BioinformaticsFMRP / TCGAbiolinks

TCGAbiolinks
http://bioconductor.org/packages/devel/bioc/vignettes/TCGAbiolinks/inst/doc/index.html
291 stars 111 forks source link

GDCprepare gene models for RNA-seq data #91

Open mattiasaine opened 7 years ago

mattiasaine commented 7 years ago

I have been looking into using the RNA-seq data but have some questions on the gene annotations for the V2-RNA-seq data that I get from running your GDC-prepare-function.

How do the 21022 genes that one obtains expression for via your GDCprepare-function map to the gene models in the original TCGA-gaf available here? It seems the coordinates for each gene given by your package have not been obtained from the GAF as they simply do not match the start:end coordinates for many if not most genes.

Using the "TCGA.hg19.June2011.gaf" there are 20806 unique gene identifiers of the form symbol|entrez. Your data however returns expression for 21022 genes mapping to 19947 unique symbol|entrez combos. Every row can obtain a unique identifier by adding the ENSG-id as well so I guess that is how you arrive at 21022 but I downloaded some TCGA data via the ftp before they shut it down and then the "rsem.genes.results"-file had 20531 data rows and the symbol|entrez combos were unique for each row. How can your pipeline generate data for more genes than the original GAF had models for?

Opening one of the downloaded files manually instead of running the GDCprepare I can see that the "rsem.genes.results"-file is still 20531 entries long but somehow your pipeline has extended this in some unexplained way. Does the GDC-prepare function duplicate some data or does it aggregate estimates across genes depending on how the tx-id's map to your (presumably updated) ensembl gene models?

I really love the package for downloading and processing the data but if it does too much weird stuff under the hood it might cause reproducibility issues compared to getting the data from other avenues. Why did you not simply use the gene models from the GAF and could this be added as an option for 100% reverse-compatibility with other ways of getting the data as well as prior publications?

tiagochst commented 7 years ago

Hello,

If I'm not wrong you are talking about this file: TCGA.hg19.June2011.gaf. The hg19 from June 2011 is the GRCh37.p3 (see pictures below from ensemble database).

screen shot 2017-05-17 at 8 57 14 am screen shot 2017-05-17 at 8 56 59 am

The genome of reference had some fixes over the time and we decided to use the last version available to prepare the SummarizedExperiment. For legacy data (data aligned to hg19) TCGAbiolinks is using GRCh37.p13 and for harmonized data (data aligned to hg38) now it is using GRCh38.p7.

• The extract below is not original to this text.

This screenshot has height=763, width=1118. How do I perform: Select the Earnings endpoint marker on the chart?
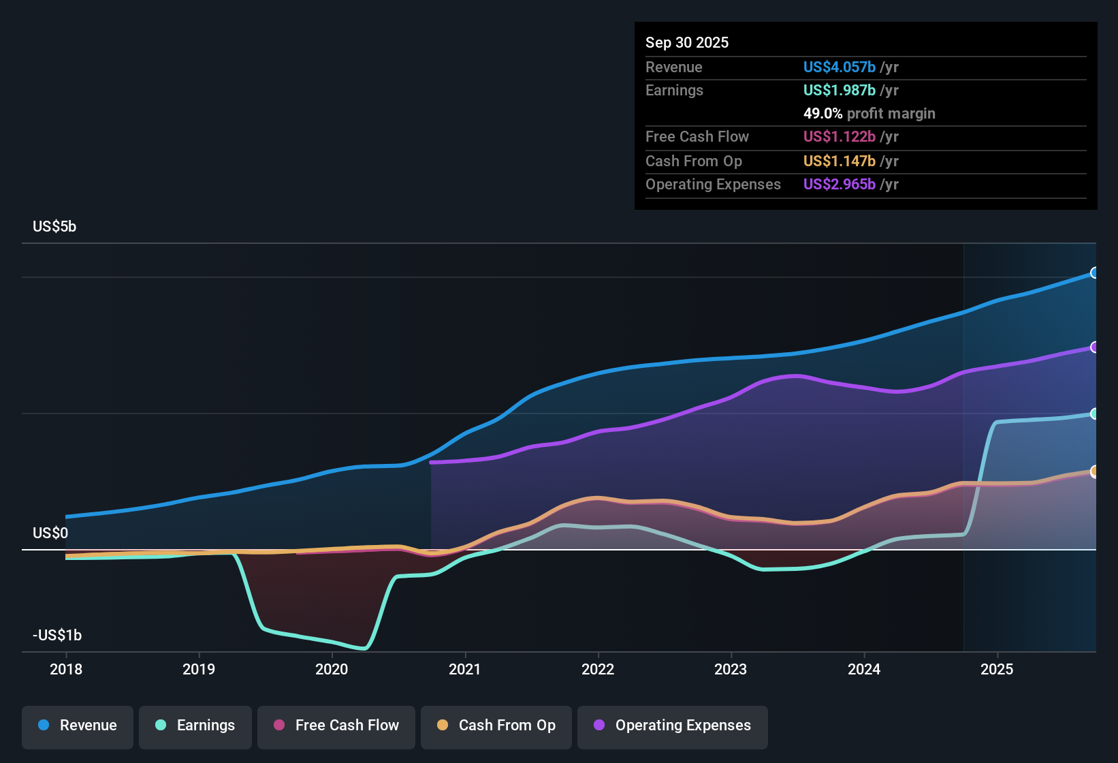click(1095, 413)
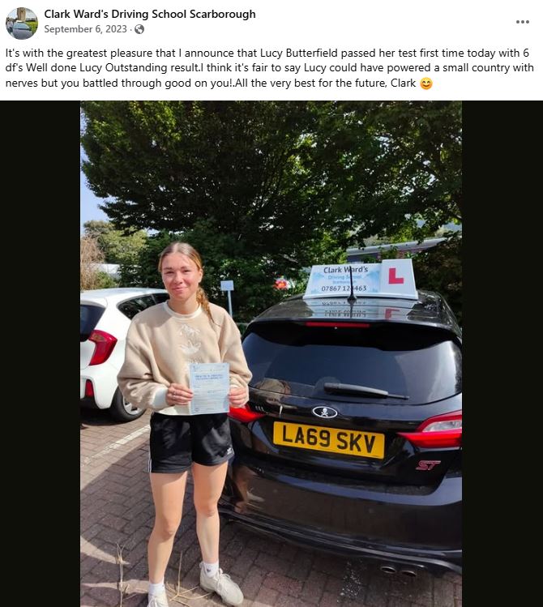Click the rear wiper on black car
Viewport: 543px width, 607px height.
[x=365, y=391]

I believe that using an old version that has been fixed over the time is not correct. That's why we prefered to use the last version available. Also, it is very important that in a publication the genome of reference used in the analysis are highlighted by the authors for reproducibility.

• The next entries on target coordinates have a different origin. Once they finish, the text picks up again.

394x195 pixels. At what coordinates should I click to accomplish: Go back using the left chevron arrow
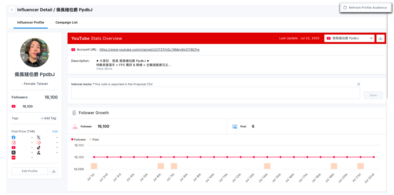coord(11,10)
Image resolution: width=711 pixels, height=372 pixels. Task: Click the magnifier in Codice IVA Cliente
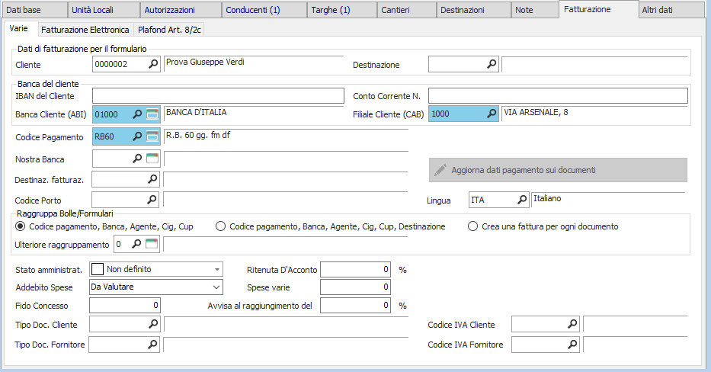click(x=572, y=324)
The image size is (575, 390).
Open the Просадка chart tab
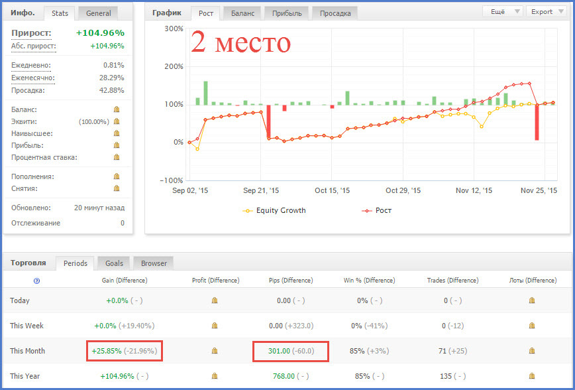pos(335,13)
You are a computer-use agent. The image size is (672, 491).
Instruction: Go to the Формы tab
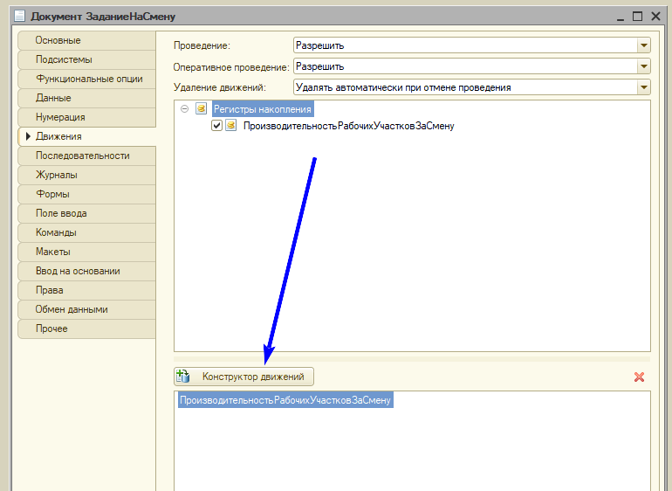coord(52,194)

In terms of our code, if you set in GDCprepare function the argument summarizedExperiment to FALSE you will get a flat table without any annotation or mapping. Then the user can map on its own way.

Finnaly, You are right about the numbers (code below). The problem is simple, we used entrez gene id to map (for this case "ABCD4|5826" we select 5826 to annotate), but they might be mapped to multiple ENSG-id as showed below.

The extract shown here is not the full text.